The characters of men are determined by education, and although they may best discover themselves in the sudden knowledge of a prosperous accident, they can never be imagined to be created by it. In the like manner, the character of a nation is formed by time and circumstances; so that if on a sudden emancipation it should become intoxicated, and fall into a delirium, and commit many follies in mistaking the abuse of its faculties for the use of them, it is not emancipation but restriction that produces this evil. Hence the criminal violence of a suddenly liberated people is generally in proportion to the excess of the oppression under which they have lived. Nature, for example, had done every thing to render France prosperous and happy, but absurd institutions had contraried her intentions, and destroyed the excellence of her gifts: so that to no nation could Sully's observation be more justly applied-"Ce n'est jamais par envie d'attaquer que le peuple se souleve mais par impatience de souffrir." When they broke their chains, therefore, they wantoned in excess of folly.
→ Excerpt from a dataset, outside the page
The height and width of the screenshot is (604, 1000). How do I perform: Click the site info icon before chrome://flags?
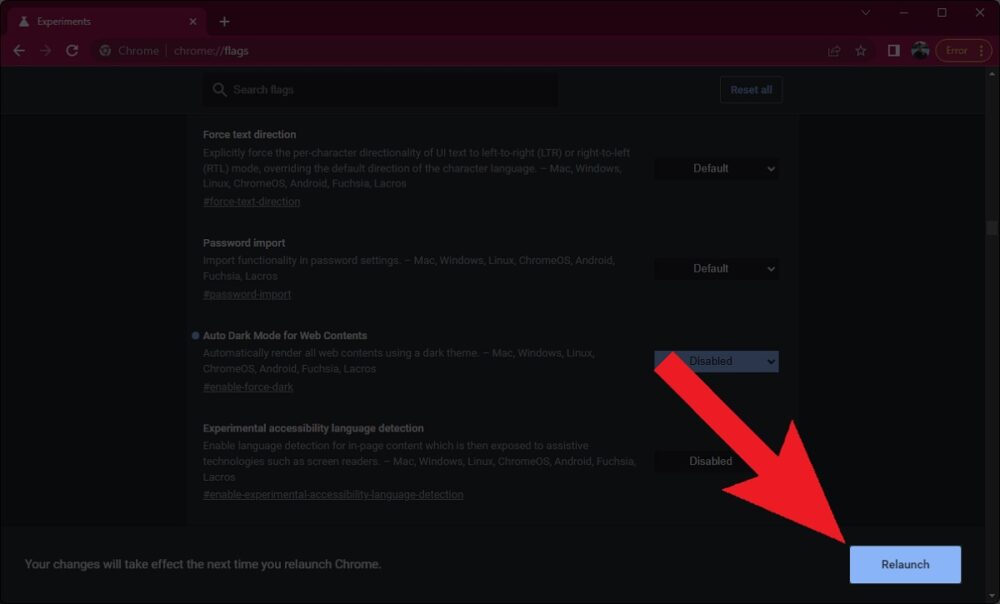pos(107,50)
The rebellion in England was less bloody than the revolution in France, principally because the government that brought it on had been less arbitrary. Under its more benign influence, a sense of justice had grown up among the people-the nobility, instead of being a class separate and distinct from the nation, had been blended with it through the younger branches of their families, and the reformation had infused into the public mind something of the spirit of toleration, along with a zeal for religion.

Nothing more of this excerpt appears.